Dahua is one of the world’s largest CCTV manufacturers and quite popular worldwide, including the United States. The company is a Chinese private-owned entity that claims no affiliation with the Chinese government, but that has not stopped the US government from banning Dahua and their OEM from federal CCTV projects.
A large number of American companies and CCTV sellers buy Dahua OEM security equipment and resell them using their own brand name, logos, models, most of the time purposely hiding the fact that the cameras are Dahua.
There are few ways how to tell if a camera or a security device is Dahua OEM: product documentation, inspecting the firmware, checking the camera’s motherboard, the interface, the shipping record, etc.
Which companies sell Dahua OEM products
In this article, we’ve listed all the known companies that sell Dahua OEM products, usually under their own brand names and logos. A few of these companies have stopped selling Dahua and moved to other OEMs. The Dahua OEM (rebranded) sellers are listed alphabetically (most of them sourced from IPVM, a few more added by SCC).
- 2M CCTV
- Backstreet Surveillance
- Bosch (a few of their cameras and NVR models)
- BV Security
- CCTV Security Pros
- CCTV Star
- CP Plus
- Dax Networks
- DH Vision
- Eastern CCTV
- ENS Expose
- Gess Technologies
- Honeywell (a few of their product lines)
- IC Realtime
- Infinity CCTV
- Panasonic (in certain countries only)
- People Fu
- Platinum CCTV
- Security Camera King
- Space Technology
- VIP Vision
Usually, these companies purchase bulk product lines from Dahua and stamp their own logos, brand names, models, interface color schemes. Most of the time they try to hide the original manufacturer or make it difficult for the end-user to trace the camera’s origin. Sometimes they will modify the firmware as well, or try to customize it.
Former Dahua OEM sellers
After Dahua was banned by the United States government, many sellers dropped them and moved to other OEMs such as Uniview, Hikvision, TVT, Raysharp, etc. Some even went out of business or merged with other companies.
- ADT (their residential line used to be Dahua OEM)
- Annke (move to Hikvision OEMs)
- DVR Unlimited
- Tyco Holis
- Tyco Illustra EssentialsUra
How to tell a Dahua OEM
There are a few ways to tell if a security product is Dahua OEM.
Even though the OEM resellers try to hide the fact the equipment is made by Dahua, there are still similarities in the interface that can’t be hidden.

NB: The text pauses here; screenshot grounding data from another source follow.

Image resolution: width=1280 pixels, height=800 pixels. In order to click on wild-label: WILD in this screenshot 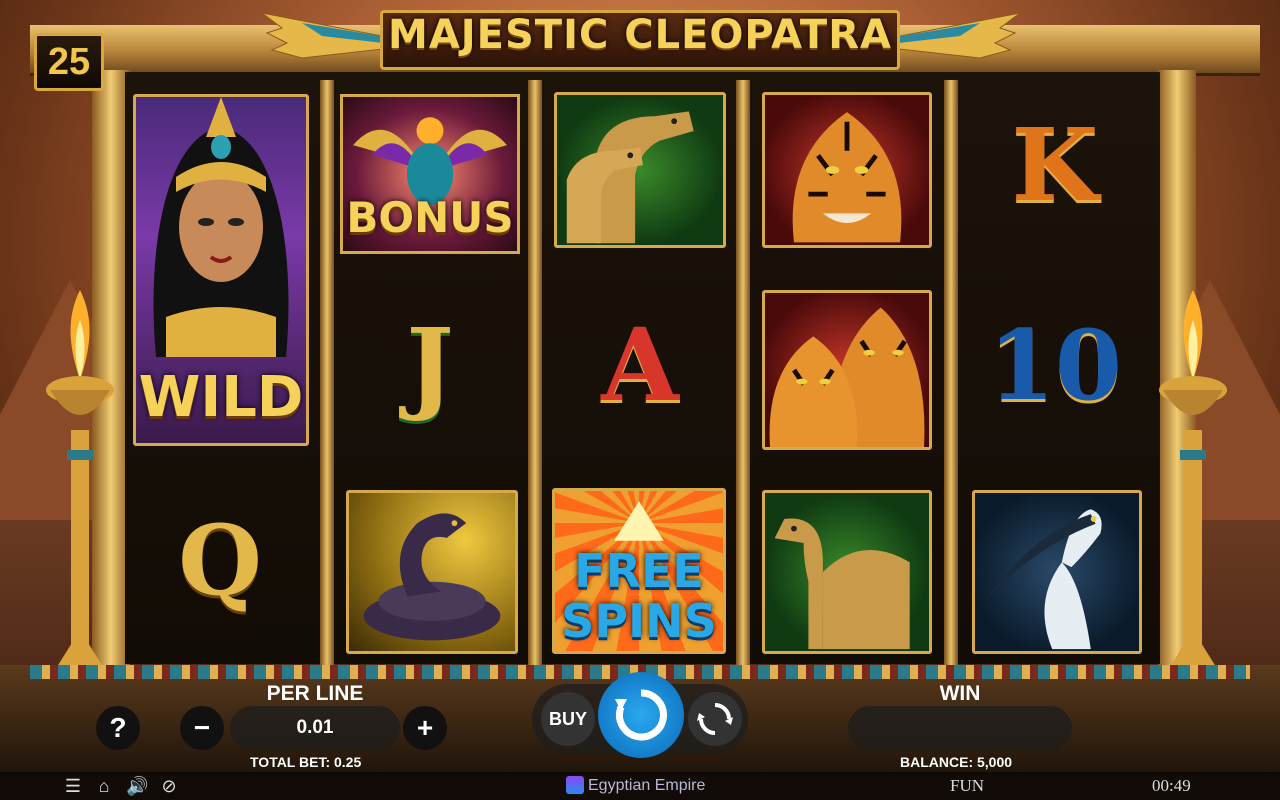, I will do `click(221, 397)`.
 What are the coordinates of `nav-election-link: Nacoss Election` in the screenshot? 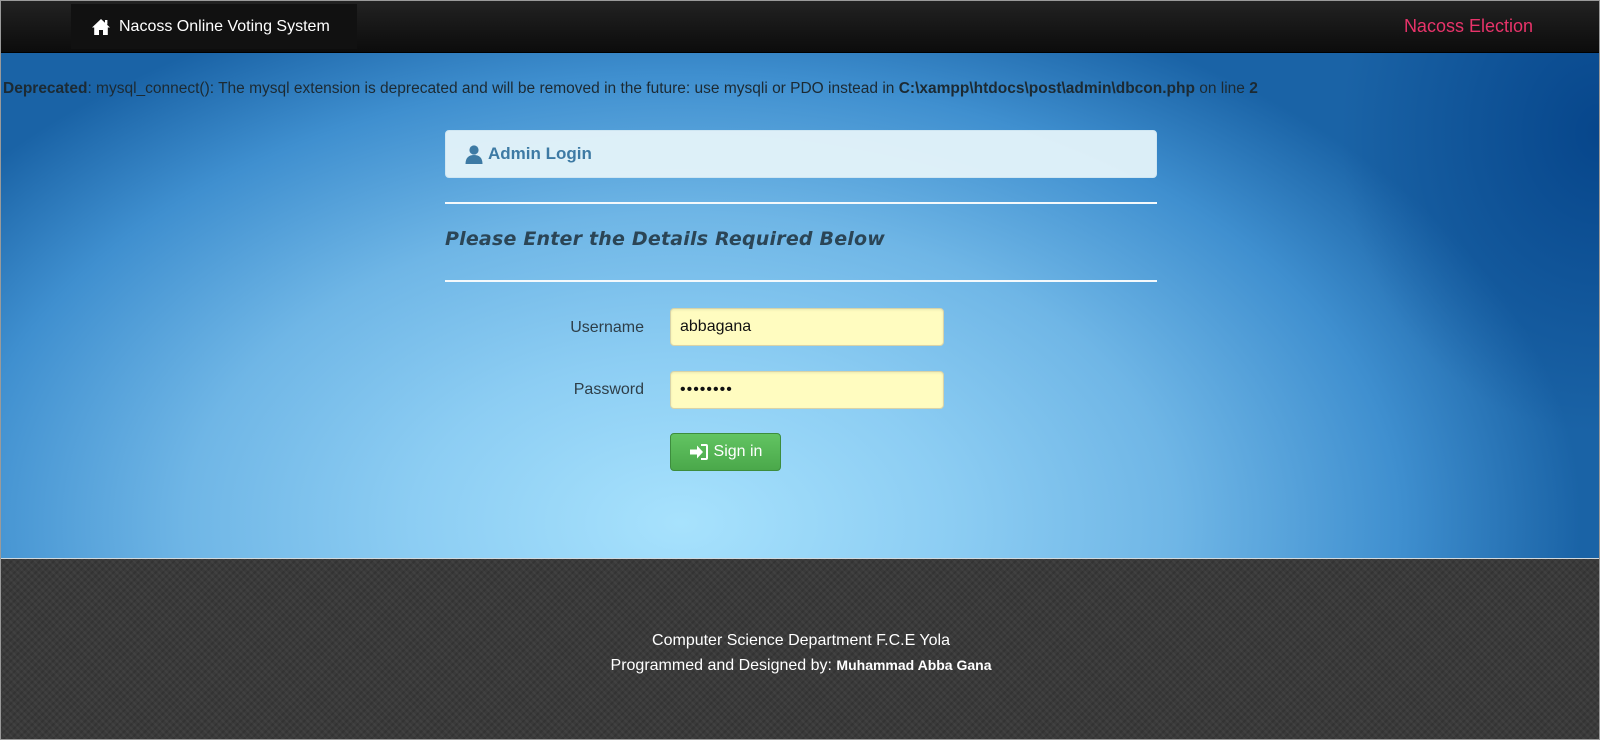 It's located at (1468, 26).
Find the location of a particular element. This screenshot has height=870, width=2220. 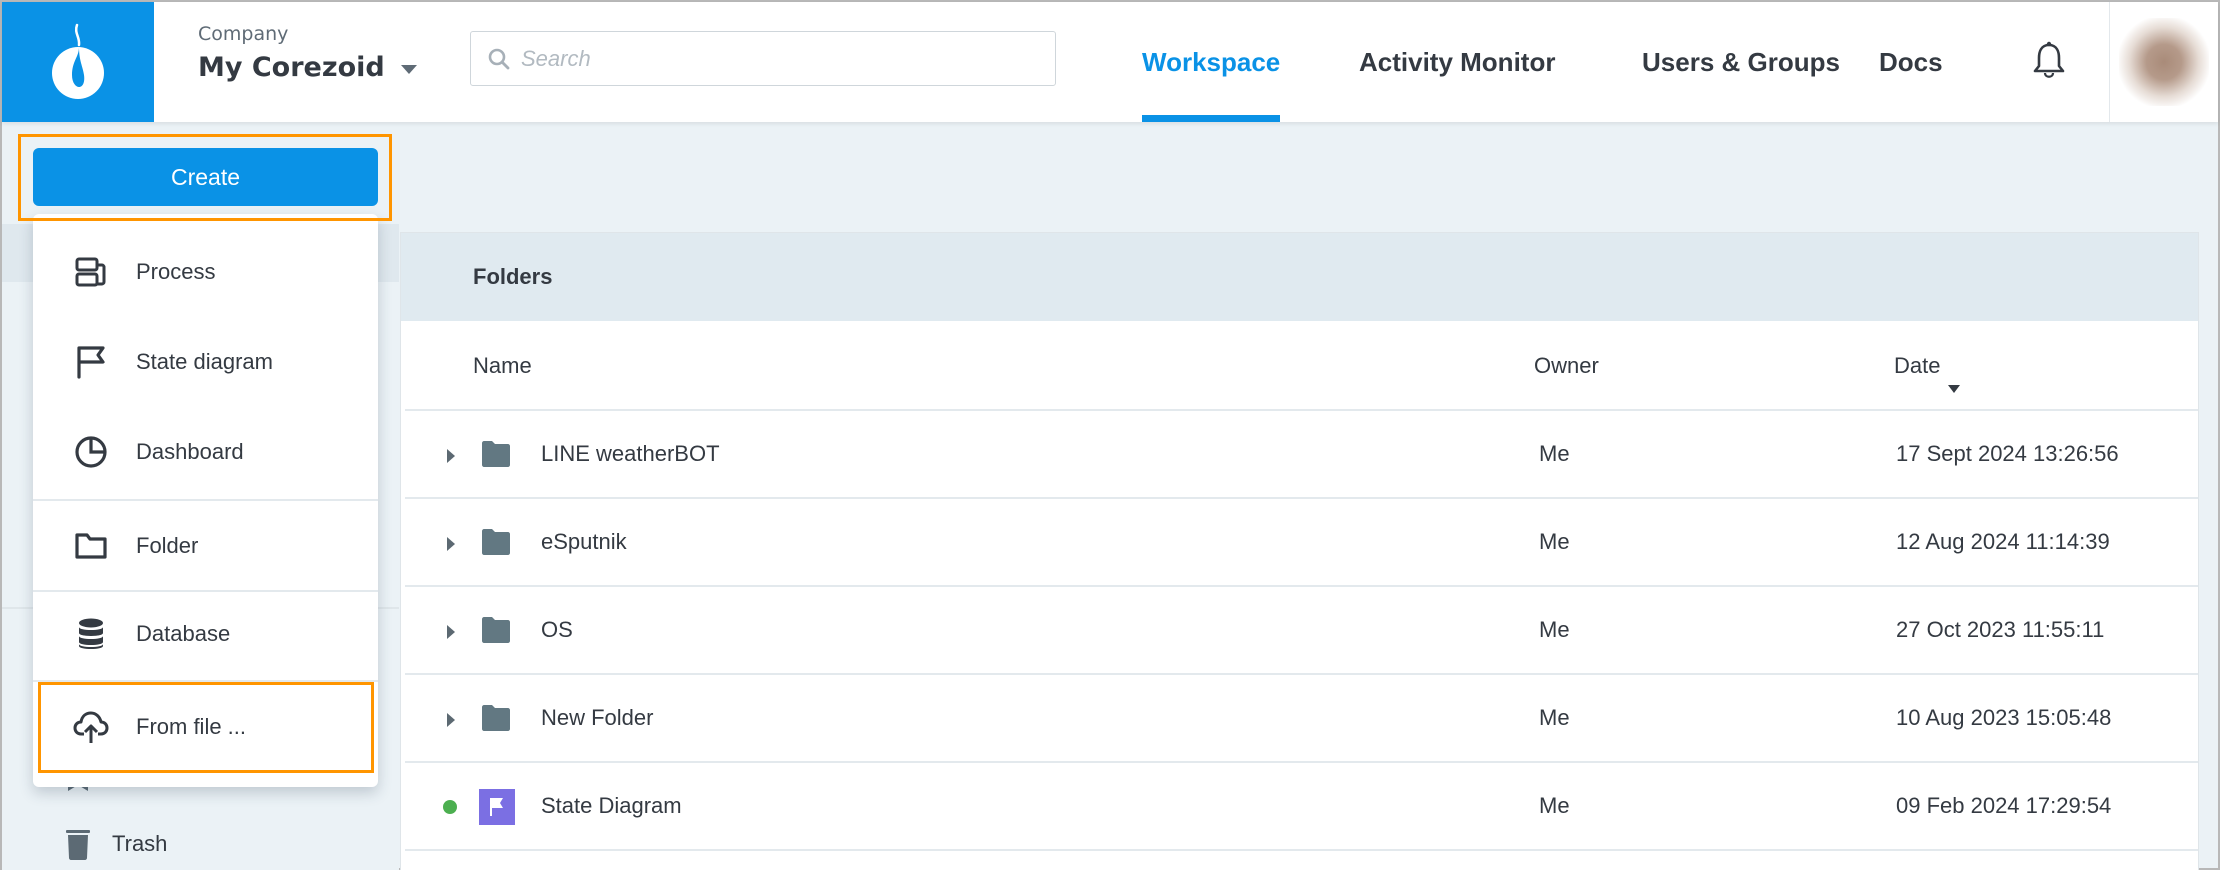

avatar is located at coordinates (2164, 62).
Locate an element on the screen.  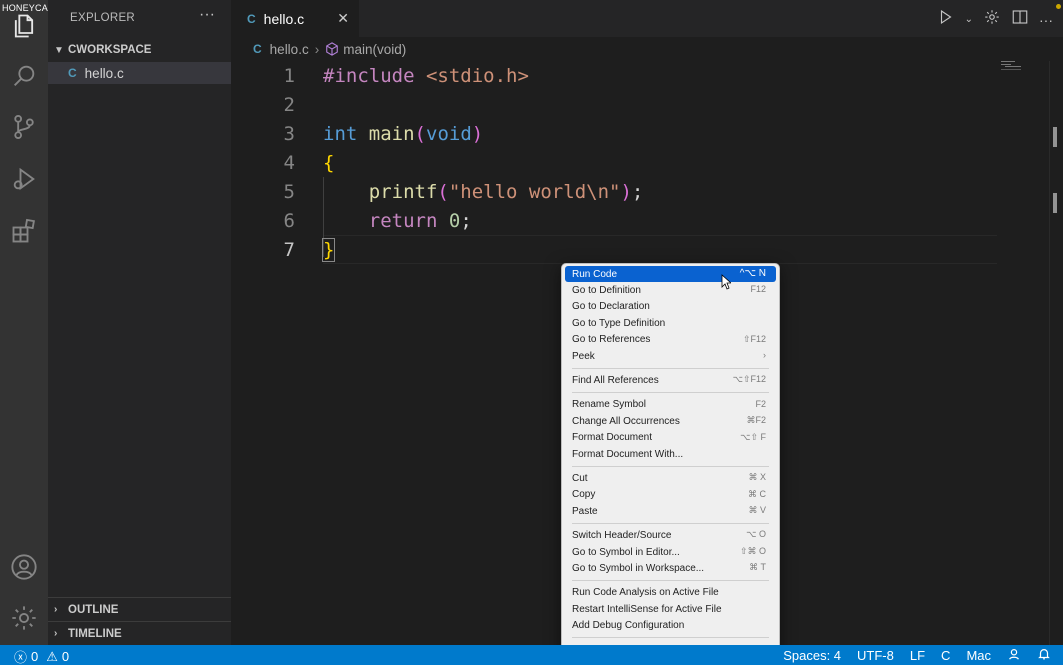
line-number: 5 is located at coordinates (289, 192).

These clues are the web interface layout, the login screen, user interface and layout, the color scheme, the placement of the settings, etc.
So, if you compare the interface of a Dahua brand name camera with one from an OEM seller, you’ll notice that interface is quite similar. An example is shown below, an IC Realtime interface and the original one from Dahua (notice how similar they are).
Same Configuration Tool
All Dahua OEM models can be discovered by using the Dahua’s scanning tool (called IP Config tool). Simply run the software on the laptop, scan the network, and no matter what brand the device has, if it’s Dahua, it will get listed on the tool.
Below is an example, an IC Realtime device is detected by Dahua’s IP config tool. That’s an indication the device is Dahua OEM.
The MAC address
You can look up the MAC address of the OEM device and find out if it’s reported as Dahua-made equipment. For example, you can use this tool MAC OUI to lookup (from Wireshark) the MAC address. However, some OEM resellers are able to hide or manipulate the MAC addresses in order to mask the original manufacturer.
Model number on the motherboard
The OEM resellers use their own models and logos for the equipment they sell, but still, if you open up any device (camera for example) you’ll find the model number inscribed on the motherboard. Simply google it and you should find out that, in fact, it’s a Dahua OEM.
Dahua Security Vulnerabilities
Dahua-made security devices are famous for their repeated major cybersecurity vulnerabilities in the past few years. So far, the following vulnerabilities have been found (according to IPVM):
- Wiretapping vulnerability, 2019: A security researcher discovered that audio streams could be accessed without authentication in Dahua and OEM models. In other words, an unauthorized party was able to attack the camera and listen to its microphone, even when the option was disabled on the camera’s settings.
- Exposed credentials, 2017: Vulnerable Dahua cameras and DVRs or NVRs contained an unsecured configuration file with the device’s username and password. Hackers could remotely access these devices and retrieve their credentials.
- Hardcoded backdoor, 2017: This software vulnerability allowed unauthorized parties to gain admin access to the camera, basically, fully taking over the camera’s feed or the DVR/NVR.
If you’re using any of the products from the companies listed in this article, make sure to update their firmware to the latest version, especially if the equipment is manufactured by Dahua.